Heres what I have going.

So built out a bluescreen room in the new studio. It’s about 10×22 feet with a bit of wall and sides. I didn’t round the corners and that is coming back to haunt me now..

I’m using premier 6.2 and After affects 5.5 stock bluescreen tools.

Some things I have learned in the last few days.

Lighting.

Boy does lighting make the difference! Get that bluescreen light up with LOTS of De-focused, defused lights I just upgraded to a bank of home depot shop lights (the cheap little clamp on units) four on top, four on the bottom. Wax paper over the bulbs to defuse em. It made a WORLD of difference when trying to get an even key…

De-interlacing.

Keying with DV sux! Don’t do anything to your footage (de-interlace) before you key, use fully raw stock. When I de-interlaced in premier, I picked up subtle little rtifices that really threw the keys out of whack!

AF multilayer..

So I was trying to use the stock chroma keyer in AF to do the entire key in one layer. This was not working at all, and for about a day I was getting really frustrated with how the keys were coming out. Then I picked up a trick on some web tutorial explaining that you can key on multiply frames. and boy did this do the trick!
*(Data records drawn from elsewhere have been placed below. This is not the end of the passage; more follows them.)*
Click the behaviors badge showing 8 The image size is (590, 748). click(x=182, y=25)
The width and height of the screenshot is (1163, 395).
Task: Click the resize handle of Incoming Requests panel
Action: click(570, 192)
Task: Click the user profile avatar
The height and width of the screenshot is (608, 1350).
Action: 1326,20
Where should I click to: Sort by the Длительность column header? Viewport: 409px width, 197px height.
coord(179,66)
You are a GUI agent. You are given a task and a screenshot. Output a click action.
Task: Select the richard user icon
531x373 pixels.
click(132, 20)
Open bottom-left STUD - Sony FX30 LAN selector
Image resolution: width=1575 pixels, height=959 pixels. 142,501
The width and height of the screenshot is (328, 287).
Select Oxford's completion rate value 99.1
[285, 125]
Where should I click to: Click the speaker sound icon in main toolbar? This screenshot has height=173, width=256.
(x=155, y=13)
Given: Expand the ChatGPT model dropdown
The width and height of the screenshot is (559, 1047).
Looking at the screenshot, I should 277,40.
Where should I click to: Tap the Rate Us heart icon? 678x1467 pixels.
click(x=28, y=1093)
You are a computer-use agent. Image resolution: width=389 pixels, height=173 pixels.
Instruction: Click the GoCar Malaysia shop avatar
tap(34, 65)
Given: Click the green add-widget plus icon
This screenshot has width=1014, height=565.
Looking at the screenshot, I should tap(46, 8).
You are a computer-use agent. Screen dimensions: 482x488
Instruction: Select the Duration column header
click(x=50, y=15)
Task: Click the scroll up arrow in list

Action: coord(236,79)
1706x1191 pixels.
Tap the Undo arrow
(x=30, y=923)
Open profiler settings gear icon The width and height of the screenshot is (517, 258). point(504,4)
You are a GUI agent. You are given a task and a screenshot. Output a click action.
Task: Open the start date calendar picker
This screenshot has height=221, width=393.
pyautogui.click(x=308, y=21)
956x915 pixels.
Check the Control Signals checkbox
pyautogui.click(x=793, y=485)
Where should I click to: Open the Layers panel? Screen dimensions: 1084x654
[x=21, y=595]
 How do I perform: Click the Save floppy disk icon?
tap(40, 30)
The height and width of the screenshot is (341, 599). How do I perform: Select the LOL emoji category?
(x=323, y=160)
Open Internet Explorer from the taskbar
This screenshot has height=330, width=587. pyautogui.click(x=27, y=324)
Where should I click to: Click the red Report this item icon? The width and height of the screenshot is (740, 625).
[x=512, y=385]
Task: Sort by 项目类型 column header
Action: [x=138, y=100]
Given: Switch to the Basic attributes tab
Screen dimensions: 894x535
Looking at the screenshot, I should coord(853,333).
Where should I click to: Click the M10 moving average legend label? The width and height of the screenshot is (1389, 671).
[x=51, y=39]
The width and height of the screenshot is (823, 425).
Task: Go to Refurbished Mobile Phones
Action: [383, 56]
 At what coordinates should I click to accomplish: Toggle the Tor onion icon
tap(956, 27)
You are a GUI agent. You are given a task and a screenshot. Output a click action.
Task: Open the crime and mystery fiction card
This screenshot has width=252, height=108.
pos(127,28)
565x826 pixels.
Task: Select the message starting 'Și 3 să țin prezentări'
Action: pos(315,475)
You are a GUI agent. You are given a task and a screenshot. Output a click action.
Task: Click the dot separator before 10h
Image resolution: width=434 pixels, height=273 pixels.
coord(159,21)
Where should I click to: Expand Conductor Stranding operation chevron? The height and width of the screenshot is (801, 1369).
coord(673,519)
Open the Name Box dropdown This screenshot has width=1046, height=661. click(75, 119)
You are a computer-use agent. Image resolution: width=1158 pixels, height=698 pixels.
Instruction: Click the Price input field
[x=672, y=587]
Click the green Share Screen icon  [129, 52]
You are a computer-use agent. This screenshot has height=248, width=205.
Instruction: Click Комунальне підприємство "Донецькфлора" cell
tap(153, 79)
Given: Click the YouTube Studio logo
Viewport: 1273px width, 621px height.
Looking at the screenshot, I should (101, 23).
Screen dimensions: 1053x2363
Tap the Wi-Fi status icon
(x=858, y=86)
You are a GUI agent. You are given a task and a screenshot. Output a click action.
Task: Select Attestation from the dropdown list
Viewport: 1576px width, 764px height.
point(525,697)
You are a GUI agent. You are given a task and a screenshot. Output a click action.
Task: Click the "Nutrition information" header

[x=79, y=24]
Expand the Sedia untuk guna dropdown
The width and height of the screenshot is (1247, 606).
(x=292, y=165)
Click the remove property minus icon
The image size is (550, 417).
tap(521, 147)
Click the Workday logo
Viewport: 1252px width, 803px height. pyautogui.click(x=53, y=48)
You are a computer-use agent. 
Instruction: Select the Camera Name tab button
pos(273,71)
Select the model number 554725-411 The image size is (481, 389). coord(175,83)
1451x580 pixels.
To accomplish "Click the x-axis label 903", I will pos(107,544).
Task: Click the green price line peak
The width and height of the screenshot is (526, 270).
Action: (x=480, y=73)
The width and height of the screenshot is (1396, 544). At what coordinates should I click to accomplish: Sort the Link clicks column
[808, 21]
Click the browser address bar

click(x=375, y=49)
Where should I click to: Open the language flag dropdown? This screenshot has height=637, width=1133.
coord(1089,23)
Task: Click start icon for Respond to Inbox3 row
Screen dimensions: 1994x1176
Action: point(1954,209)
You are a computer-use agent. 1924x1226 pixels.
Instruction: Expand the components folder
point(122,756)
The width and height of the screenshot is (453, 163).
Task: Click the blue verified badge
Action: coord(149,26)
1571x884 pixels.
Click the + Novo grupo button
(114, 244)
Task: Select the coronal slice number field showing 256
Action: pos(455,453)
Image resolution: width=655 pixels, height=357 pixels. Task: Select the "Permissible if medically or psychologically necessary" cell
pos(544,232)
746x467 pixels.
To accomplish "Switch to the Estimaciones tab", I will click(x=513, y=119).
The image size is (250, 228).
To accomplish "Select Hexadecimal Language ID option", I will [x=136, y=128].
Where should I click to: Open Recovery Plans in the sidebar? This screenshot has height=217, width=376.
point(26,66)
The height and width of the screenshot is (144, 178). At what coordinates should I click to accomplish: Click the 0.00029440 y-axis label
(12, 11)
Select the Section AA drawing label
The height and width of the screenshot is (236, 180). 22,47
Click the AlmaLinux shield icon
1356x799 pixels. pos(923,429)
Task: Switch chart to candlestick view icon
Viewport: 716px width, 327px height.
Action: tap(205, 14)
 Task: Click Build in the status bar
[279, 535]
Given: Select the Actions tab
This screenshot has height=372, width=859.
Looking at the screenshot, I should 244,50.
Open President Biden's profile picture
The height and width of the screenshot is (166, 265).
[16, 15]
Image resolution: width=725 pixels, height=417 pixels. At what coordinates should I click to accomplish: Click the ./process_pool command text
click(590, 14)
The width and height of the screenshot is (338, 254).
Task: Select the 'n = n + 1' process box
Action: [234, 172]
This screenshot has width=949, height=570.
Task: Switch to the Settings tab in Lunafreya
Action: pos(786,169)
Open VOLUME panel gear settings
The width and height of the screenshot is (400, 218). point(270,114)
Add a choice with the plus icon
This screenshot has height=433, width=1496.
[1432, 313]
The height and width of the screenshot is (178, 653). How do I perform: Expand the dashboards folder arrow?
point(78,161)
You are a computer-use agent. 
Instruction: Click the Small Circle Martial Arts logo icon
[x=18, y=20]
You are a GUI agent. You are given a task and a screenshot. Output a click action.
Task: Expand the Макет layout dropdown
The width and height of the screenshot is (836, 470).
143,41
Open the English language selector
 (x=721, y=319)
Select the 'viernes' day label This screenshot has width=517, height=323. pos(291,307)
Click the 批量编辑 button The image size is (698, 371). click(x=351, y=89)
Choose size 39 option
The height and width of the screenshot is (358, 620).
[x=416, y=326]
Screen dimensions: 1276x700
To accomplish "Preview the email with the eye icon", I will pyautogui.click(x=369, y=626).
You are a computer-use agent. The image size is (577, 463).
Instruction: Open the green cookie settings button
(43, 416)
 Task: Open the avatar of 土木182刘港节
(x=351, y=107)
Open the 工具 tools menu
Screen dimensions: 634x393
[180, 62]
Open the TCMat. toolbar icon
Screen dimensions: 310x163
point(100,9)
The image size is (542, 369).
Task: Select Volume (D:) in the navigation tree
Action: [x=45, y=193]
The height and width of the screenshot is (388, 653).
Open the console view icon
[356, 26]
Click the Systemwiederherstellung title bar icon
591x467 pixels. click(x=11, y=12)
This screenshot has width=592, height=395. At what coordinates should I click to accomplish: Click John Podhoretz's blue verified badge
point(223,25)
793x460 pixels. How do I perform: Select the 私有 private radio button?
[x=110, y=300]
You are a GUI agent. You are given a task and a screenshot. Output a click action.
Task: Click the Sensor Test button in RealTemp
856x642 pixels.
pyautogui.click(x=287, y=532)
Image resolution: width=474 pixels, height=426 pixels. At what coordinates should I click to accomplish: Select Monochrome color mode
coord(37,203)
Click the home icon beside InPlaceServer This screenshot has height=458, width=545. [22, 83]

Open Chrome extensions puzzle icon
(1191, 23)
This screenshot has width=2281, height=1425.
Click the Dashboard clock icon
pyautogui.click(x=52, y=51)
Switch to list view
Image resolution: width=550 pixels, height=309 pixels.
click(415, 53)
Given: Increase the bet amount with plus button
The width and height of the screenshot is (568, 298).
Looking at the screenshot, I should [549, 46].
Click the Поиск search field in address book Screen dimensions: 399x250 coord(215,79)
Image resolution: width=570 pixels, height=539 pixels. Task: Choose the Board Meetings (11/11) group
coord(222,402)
NowI only key out a range of about 20 shaded of blue on each layer and key about fourlayers that way. It makes for a NICE clean edge with no artifacting in the final composite.

Premier vers After effect.

The real time keyer in Premier works great! The rendered keying options don’t work so hot. Still can’t figure that one out and the stock tools in AF work REALLY well, once you get the hang of them. Never being much of an AF guy, I am learning all sorts of tricks. Once I get all schooled dup on AF, I’ll break open the combustion and see how that works out.

Cat paws on the bluescreen.

Cats like to go out and get muddy feet, then when you are not looking, run through the studio and put muddy cat paw prints all over the fresh coat of blue paint. Thus richly deserving a big round of cat spankings. I wonder if I can get a genetically modified cat that is blue in colour…. HMMMMMM..

Anyway, just thought I would shout out.. Starting to really love this bluescreen technique!